EXCERTO DA PÁGINA:
◇ ◇ ◇ ◇ ◇

Embora o restauro esteja a progredir, não ficou imune ao impacto negativo da pandemia. Sofreu vários atrasos motivados por paragens, porque os restauradores não podiam reunir-se devido às restrições sanitárias, como aconteceu em janeiro de 2021, numa fase pandémica crítica.
Questionado pela Lusa sobre a dimensão da equipa envolvida no projeto – que também recebeu a intervenção de especialistas internacionais -, Joaquim Caetano indicou: “Nesta fase estão cinco pessoas a trabalhar, mas só durante dois dias por semana, mais um terceiro dia de organização de informação, porque tudo tem de ser fotografado, criada e organizada toda a documentação”, à medida que se continuam a receber dados de exames e das análises que foram feitas inicialmente.
Os especialistas têm-se dedicado em permanência a reunir documentação fotográfica de todo o processo, com vários tipos de recolha de imagem, usando luz normal, luz rasante, ultravioleta, radiografia, refletografia de infravermelhos, entre outras técnicas avançadas.

◇ ◇ ◇ ◇ ◇

EXCERTO DOS DADOS:

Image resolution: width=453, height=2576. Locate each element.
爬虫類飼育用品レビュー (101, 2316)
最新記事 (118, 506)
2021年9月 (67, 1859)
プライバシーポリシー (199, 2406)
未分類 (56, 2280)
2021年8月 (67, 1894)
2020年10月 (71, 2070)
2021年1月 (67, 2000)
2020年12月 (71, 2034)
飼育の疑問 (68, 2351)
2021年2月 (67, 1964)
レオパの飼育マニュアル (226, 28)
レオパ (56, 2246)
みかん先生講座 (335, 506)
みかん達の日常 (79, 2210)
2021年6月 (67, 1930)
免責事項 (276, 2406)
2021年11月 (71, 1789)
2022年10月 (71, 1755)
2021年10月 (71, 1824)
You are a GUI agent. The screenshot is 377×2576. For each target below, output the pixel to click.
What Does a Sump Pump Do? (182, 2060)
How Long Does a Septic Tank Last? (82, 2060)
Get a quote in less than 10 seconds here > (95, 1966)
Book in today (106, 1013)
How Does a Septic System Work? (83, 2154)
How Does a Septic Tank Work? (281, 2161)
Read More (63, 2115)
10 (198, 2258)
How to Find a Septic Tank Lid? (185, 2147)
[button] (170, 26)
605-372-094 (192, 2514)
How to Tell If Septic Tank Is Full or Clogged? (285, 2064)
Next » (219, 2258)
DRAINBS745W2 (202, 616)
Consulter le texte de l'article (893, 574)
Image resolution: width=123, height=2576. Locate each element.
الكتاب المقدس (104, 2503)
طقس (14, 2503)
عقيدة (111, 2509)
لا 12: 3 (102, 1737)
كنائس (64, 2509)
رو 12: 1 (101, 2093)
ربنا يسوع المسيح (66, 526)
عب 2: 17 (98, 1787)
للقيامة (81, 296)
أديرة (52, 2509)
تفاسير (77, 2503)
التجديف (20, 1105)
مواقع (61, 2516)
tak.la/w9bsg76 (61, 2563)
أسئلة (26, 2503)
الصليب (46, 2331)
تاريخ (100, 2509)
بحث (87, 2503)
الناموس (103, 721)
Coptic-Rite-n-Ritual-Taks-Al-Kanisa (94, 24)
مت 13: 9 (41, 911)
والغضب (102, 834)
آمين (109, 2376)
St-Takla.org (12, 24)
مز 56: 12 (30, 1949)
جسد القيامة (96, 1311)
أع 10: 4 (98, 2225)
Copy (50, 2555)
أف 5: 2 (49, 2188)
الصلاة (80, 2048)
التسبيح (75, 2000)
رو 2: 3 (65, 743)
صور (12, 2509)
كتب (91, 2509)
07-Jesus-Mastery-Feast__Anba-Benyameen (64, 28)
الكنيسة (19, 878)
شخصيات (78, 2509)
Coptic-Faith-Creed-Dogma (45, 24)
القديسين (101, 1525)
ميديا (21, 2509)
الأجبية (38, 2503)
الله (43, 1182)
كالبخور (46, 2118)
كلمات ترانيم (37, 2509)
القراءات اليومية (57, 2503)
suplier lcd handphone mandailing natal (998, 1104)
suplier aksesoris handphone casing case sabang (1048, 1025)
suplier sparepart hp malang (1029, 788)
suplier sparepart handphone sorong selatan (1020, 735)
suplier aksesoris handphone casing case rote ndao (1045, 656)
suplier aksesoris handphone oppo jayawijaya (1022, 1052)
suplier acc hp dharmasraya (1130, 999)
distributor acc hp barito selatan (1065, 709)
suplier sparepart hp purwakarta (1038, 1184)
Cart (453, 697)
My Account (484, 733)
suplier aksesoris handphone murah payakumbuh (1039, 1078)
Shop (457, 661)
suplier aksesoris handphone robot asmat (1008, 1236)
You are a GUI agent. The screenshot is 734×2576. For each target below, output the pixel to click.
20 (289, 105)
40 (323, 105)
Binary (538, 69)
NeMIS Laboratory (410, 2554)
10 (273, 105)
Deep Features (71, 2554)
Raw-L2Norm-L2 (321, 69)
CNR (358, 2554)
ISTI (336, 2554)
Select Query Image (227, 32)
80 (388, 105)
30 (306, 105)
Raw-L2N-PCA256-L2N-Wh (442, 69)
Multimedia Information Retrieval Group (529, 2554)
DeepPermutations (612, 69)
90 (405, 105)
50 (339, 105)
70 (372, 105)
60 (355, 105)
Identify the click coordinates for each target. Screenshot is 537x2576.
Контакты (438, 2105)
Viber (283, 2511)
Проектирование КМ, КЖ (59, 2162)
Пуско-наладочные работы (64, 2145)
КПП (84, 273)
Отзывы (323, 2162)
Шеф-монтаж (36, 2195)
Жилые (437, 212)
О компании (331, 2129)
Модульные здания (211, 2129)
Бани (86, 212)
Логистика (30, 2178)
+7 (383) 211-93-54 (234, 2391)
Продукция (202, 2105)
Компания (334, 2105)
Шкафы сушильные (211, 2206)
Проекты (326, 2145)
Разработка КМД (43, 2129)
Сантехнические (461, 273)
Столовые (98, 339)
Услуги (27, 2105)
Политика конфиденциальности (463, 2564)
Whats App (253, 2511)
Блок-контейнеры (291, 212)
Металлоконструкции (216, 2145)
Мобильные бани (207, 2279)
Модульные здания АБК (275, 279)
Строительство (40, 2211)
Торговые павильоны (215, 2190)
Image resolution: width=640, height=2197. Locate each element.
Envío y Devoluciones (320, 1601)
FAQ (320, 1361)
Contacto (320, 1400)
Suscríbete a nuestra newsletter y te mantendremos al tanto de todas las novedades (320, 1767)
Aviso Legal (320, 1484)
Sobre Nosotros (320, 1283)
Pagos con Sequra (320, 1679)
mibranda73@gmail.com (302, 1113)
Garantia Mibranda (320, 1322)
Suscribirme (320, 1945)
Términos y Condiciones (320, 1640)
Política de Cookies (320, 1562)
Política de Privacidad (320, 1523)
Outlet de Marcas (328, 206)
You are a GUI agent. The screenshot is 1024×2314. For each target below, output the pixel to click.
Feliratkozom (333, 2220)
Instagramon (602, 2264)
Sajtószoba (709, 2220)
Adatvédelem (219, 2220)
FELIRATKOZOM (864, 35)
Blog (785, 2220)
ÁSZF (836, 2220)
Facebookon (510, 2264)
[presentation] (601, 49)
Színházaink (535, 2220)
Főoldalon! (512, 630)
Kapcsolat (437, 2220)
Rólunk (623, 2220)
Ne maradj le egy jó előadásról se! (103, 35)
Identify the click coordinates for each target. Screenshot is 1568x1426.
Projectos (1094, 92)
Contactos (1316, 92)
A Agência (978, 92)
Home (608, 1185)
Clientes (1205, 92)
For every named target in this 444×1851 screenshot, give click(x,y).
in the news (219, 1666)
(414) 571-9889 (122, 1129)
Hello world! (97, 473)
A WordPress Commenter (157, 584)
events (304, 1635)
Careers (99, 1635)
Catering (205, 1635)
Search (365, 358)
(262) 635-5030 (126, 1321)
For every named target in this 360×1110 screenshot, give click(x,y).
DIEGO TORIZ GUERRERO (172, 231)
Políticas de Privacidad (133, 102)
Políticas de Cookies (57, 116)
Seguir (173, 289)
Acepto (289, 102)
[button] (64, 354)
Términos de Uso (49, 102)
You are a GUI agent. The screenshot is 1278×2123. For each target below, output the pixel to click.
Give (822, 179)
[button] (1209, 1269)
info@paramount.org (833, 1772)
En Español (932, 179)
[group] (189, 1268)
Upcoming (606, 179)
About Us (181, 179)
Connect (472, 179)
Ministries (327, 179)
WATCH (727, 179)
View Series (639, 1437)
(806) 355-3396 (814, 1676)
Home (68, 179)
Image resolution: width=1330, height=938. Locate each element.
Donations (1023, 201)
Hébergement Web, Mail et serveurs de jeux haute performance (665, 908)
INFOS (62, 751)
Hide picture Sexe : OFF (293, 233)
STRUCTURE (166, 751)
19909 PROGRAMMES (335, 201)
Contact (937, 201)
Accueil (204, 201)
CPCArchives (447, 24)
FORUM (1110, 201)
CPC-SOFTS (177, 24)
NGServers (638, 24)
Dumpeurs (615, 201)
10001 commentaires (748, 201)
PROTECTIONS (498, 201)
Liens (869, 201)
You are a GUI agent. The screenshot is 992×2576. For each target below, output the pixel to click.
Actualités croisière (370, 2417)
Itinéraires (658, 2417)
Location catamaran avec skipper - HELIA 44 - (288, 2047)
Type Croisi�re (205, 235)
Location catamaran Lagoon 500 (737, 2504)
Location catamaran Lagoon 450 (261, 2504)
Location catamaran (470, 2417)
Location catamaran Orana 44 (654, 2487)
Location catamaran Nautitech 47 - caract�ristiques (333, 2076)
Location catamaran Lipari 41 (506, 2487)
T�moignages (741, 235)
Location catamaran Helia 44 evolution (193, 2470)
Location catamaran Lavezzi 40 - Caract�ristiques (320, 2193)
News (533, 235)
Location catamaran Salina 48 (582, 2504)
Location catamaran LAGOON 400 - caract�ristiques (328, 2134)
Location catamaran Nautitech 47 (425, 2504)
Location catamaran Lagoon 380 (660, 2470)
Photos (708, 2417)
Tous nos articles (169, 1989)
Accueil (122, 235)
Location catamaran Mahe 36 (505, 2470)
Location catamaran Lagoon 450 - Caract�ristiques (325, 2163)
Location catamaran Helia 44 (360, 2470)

◇ ◇ ◇ ◇ ◇

TAREFAS A FAZER:
1) Copie palavra por palavra o trecho do texto sobre o restauro entre "Os especialistas têm-se" e "outras técnicas avançadas.", inclusive.
2) Segundo o texto sobre o restauro, quantas pessoas estão a trabalhar no projeto nesta fase?
3) Continue o texto sobre o restauro a partir do ponto em que termina.

AS SUAS RESPOSTAS:
1)
Os especialistas têm-se dedicado em permanência a reunir documentação fotográfica de todo o processo, com vários tipos de recolha de imagem, usando luz normal, luz rasante, ultravioleta, radiografia, refletografia de infravermelhos, entre outras técnicas avançadas.

2) Cinco pessoas.

3)
Outra dificuldade é a escassez de recursos humanos técnicos: “O museu está a ficar praticamente sem conservadores. Neste momento ainda estão duas conservadoras do museu, mas uma vai sair em breve, e as outras irão sendo contratadas enquanto temos o mecenato da Fundação Millennium bcp que está a sustentar, na íntegra este projeto”, salientou, com um apoio de 225 mil euros.
“É esse que está a permitir [este restauro], e depois teremos de ver qual é o apoio que a tutela está disposta a dar”, apontou, acrescentando que desconhece o que irá acontecer no futuro, já que o mecenato disponível deverá acabar no final do ano.
O apoio mecenático “foi negociado até ao final deste presente ano [2022], mas, com o surgimento da pandemia, muita coisa ficou por fazer”, alertou o diretor do museu, recordando que as restrições exigidas também tiveram impacto nas deslocações dos especialistas estrangeiros que estão a acompanhar o projeto, e — espera – regressem em março.
Quando os painéis foram descobertos em finais do século XIX, no Paço Patriarcal de São Vicente de Fora, em Lisboa, por não terem assinatura e datação visíveis e inequívocas, suscitaram um enorme mistério e fascínio por parte de várias gerações de estudiosos e académicos.
A autoria dos painéis foi descoberta por José de Figueiredo, e atribuída a Nuno Gonçalves, através da interpretação de um monograma revelado durante o primeiro restauro da pintura na década de 1930, localizado na bota da figura ajoelhada no Painel do Infante, que se presume ser D. Duarte, e que é coincidente com outras assinaturas utilizadas pelo autor em documentos e obras contemporâneas.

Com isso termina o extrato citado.